And so he said, “Why don’t I create a fast casual concept around lobster rolls.” He developed this idea in his free time on the weekends in the evenings. And then he found a business partner to work with him. And so he kept his job. And he worked off this idea and actually launched the business while still working in banking because he couldn’t afford to quit. And it’s a great way to try out a business. And then if the business works, you can go full time. 

And in fact, statistics show there’s a great study that was cited in Adam Grant’s book Originals that people who try business out part time and then go full time or 33% less likely to fail than people will just jump in straight away because they give themselves the runway to try an experiment. See if an idea even works even if they like being an entrepreneur before they jump in full time. And then maybe realize, “my idea doesn’t work. I don’t like doing this,” or whatever that is for you.

[15:05] Yes, that’s a very good point. So this approach versus the full time entrepreneur approach that I’m going to jump off, build my parachute on the way down, what are the some of the pros and cons of 10% versus full time?

  • So listen, if you want to be a full time entrepreneur, I’m not going to stand in your way. I think it’s great. And frankly, that for many people is a great way to go. Although you can also be a 10 percenter, when you’re a full time entrepreneur, I call that 110% entrepreneur, because we’re using the same approach to diversify yourself right? 
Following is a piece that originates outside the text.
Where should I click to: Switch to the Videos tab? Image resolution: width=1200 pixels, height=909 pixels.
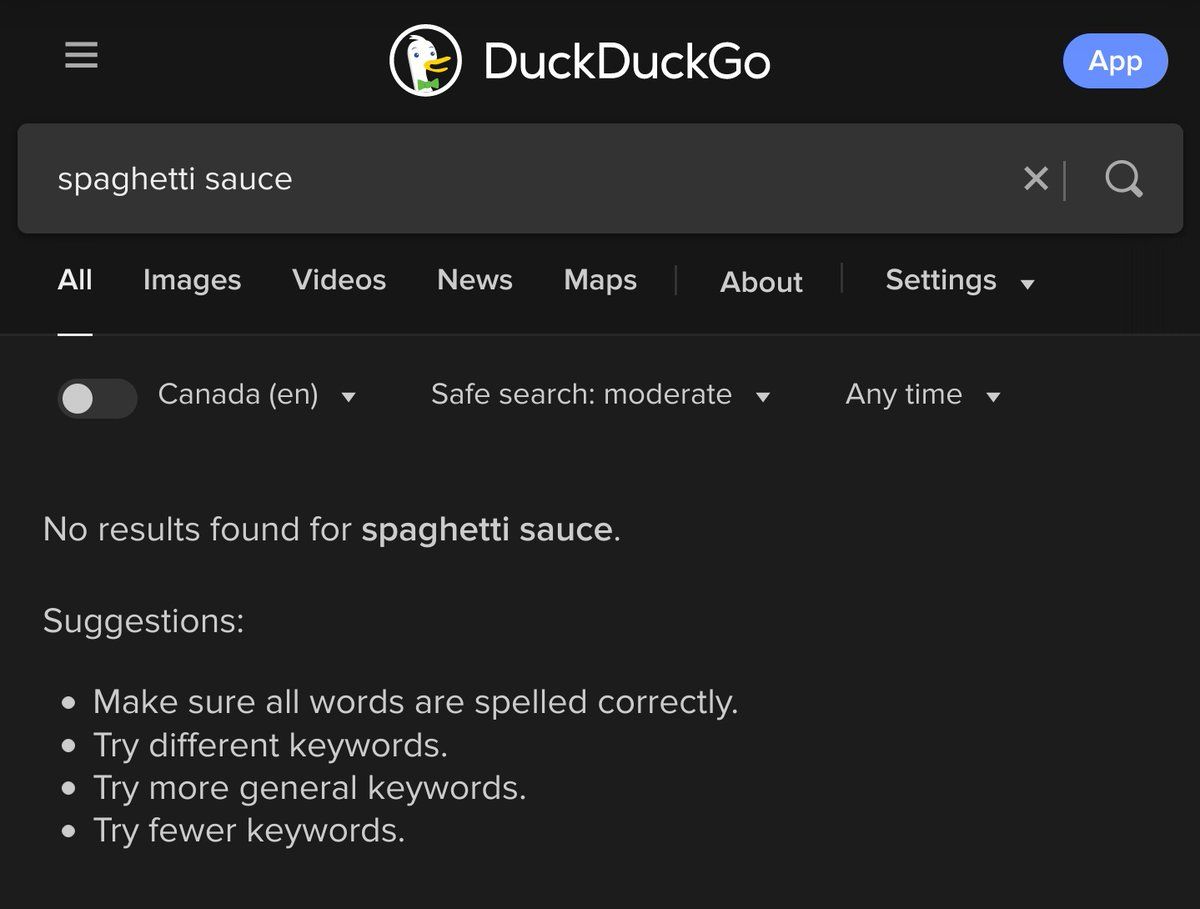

Now, the thing that 10% gives you, which you don’t get in traditional entrepreneurshipfull time entrepreneurshipis the fact that you are diversified. You are really diversified. And that’s the thing. I’ve had so many of my friends are entrepreneurs. And, listen, it’s awesome. But like, number one, they are, they’re putting this huge bat in this one thing. And think about venture capitalists, they don’t do that. Venture capitalists have portfolios, and that’s why they sleep at night. And they don’t get to, sort of like, lose their hair at 30. Right. So that’s a big one. And the other thing is, you know, the life of an entrepreneur is not for everybody, it’s stressful. You have higher rates of divorce and depression among entrepreneurs in the general population. So it just may be that you’re just not—I don’t want to be a full time entrepreneur, like, I just can’t, I can’t see myself doing that. But I still want to be entrepreneurial. And so I’ve been able to create this diversified lifestyle that is much more sustainable for me. 

And the final thing is, one thing we don’t talk about enough is the fact that a lot of entrepreneurs are able to become entrepreneurs, because they have money. They have family money, or they made money. And for all the good people out there who just can’t afford it, this is a great way to build your own on ramp without having to have capital to get going.

[16:58] Yes, and that is a very real challenge. If you don’t have the capital, then you’ve got to keep working. And then if you’re working, you’ve got family responsibilities, and so forth. And it’s tough, tough, tough, tough to juggle at all. I honestly don’t know if I would have been able to make the transition. If I hadn’t—in my case, I mean, I jumped off and built the parachute on the way down. And it was scary. And it’s not for everyone. 

I remember being hundreds of thousands of dollars in debt, sitting at breakfast with my one angel investor in my first company on Saturday morning, and I didn’t have any money to make payroll on Monday. And I already owed him like I already owed him and others like a couple 100 grand. And I survived, thankfully. And then ultimately got an exit but that was not a very fun time.

  • Yes.

[17:51] All right.

  • And that’s the thing. I was just going to say that’s the thing is that entrepreneurship is glamorized by the media, like that story has a happy ending. But there are so many stories like yours, where the ending isn’t happy. And people talk about that, right? But that is reality. So listen, if you can handle that, go for it. But me and many people like me, were not ready.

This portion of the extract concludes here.